His jaw clenched. “My God, woman. You’ll kill us both.”
Excerpt for the Romance Lovers:
Zan picked up the brush and brushed her hair. Her scalp tingled, warm and cold. Her spine melted, an ignition switch left on to idle in her blood. Heat pooled in her center, and she curled her nails into her fingers as if to stop from acting on her desire to turn around and kiss him. Tenderness and something oh so much more welled within her as she met his gaze in the mirror. Her lips parted, breath hitched as she sucked down her urges.
Why not turn around and let him take her?
“If you aren’t ready for this, I can run to town myself,” he said. “Maybe we can even find you a wig or something.”
She shook her head. He dropped the brush and stepped away. She closed her eyes and saw explosions. Opened them, grabbed a chunk of her hair, and hacked. A soft cry escaped her lips, and she bit down on the rising agony. The scissors snagged on her hair. Anything would have been better than kitchen shears, but she continued cutting.
As pieces of her hair fell away, pieces of her life fell away. Memories. Hopes. Futures. Nothing good was left anymore.
Finished, she sank to the floor and huddled in the middle of her hair, tears finally escaping in uncontrollable waves. Zan gathered her in his arms.
She cried, uncontrollable tears erupting into sniveling sobs. The heaviness grew deeper, her lungs tightening and siphoning out her breath. For a moment, the despair seemed never to dissipate. She cried for what was, everything lost, and what would never be again.
She hated to cry. Crying was a loss of control, an open wound being ripped apart again, a heartbreak with means of no escape. She’d cried too much in her past.
But the tears eased.
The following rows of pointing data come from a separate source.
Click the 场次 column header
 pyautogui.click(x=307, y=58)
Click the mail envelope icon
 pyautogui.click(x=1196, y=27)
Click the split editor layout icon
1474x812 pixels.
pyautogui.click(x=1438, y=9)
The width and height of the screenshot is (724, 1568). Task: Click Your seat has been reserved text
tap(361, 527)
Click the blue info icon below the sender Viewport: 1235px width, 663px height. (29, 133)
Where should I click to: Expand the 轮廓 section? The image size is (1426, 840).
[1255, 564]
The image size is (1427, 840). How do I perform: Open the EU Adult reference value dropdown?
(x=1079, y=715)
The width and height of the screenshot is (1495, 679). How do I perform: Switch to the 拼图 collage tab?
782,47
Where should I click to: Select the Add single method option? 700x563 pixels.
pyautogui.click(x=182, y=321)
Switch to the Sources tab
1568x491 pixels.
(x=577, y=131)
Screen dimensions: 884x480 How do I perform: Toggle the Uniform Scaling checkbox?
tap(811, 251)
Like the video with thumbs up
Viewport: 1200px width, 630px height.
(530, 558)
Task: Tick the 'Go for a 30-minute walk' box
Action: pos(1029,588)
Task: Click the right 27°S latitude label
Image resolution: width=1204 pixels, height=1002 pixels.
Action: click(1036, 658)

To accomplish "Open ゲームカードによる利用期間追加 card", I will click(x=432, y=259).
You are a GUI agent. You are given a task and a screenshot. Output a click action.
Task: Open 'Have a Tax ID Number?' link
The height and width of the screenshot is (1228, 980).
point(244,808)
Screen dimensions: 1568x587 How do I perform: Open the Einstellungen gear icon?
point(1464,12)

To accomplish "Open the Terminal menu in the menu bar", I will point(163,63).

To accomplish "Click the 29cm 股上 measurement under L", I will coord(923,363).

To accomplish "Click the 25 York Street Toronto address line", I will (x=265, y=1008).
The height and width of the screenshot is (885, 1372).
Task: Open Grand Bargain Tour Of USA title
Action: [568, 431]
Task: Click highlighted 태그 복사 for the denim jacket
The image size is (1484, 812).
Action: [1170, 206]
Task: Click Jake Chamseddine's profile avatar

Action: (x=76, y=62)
She forced control back into her world. If nothing else, she could control those tears. She could focus on what must be done. Focus on what needed to be done.
She sniffled. “I was saving my hair for my niece,” she explained, the blubbering tears agitating her words. “She was diagnosed with cancer when she was six, not long after my mom. She’s now eleven and perfectly healthy, and her hair is longer than mine. Once she got back from France, we were going to go together to get it cut and donate it to Locks of Love.”
Zan patted her back, but his touch did not reassure her. “We can put it in a bag and save it here, but I don’t think it’s a good idea to donate it right now. Just in case the bad guys find out about it.”
She kept her face buried in his shoulder, not ready to face the world or see the remnants of her destruction. If she didn’t have to look, maybe she could convince herself this hadn’t happened.
She missed her friends, her family, Tonka. She desperately wanted to talk to her sister. She felt like she and Zan were the only two people left in the world after an apocalypse and she’d wanted to go into town with him to see that the world was still a decent place to live. But she wasn’t sure if it was worth the debt she had to pay.
Zan pulled away, as if realizing she needed to be alone a moment. “I’ll find some bags in the kitchen.”
She nodded and turned away, scooping up the hair in her hands. He returned with baggies and helped her scoop her hair and zip them up, then went into the bedroom and stored them in her closet. They washed their hands, and Adrienne avoided looking in the mirror.
“It’s pretty,” Zan said. “Even short, you have beautiful hair.”
A choked laugh escaped her lips and her eyes wandered to meet his in the mirror. When she caught a glimpse of her hair, she pivoted around, tightening her lips against the onslaught of grief.
Zan placed his forehead on hers and wrapped his arms around her. She wished he’d hold her like this forever. Maybe then she could get through this grief. He held her for several seconds, minutes, she wasn’t sure how long. His heartbeat quickened against her chest. His body tightened against her. Their lips hovered inches from each other. She drank in his breath, warm against her cheek, and then lifted her lips to await a long sought after kiss.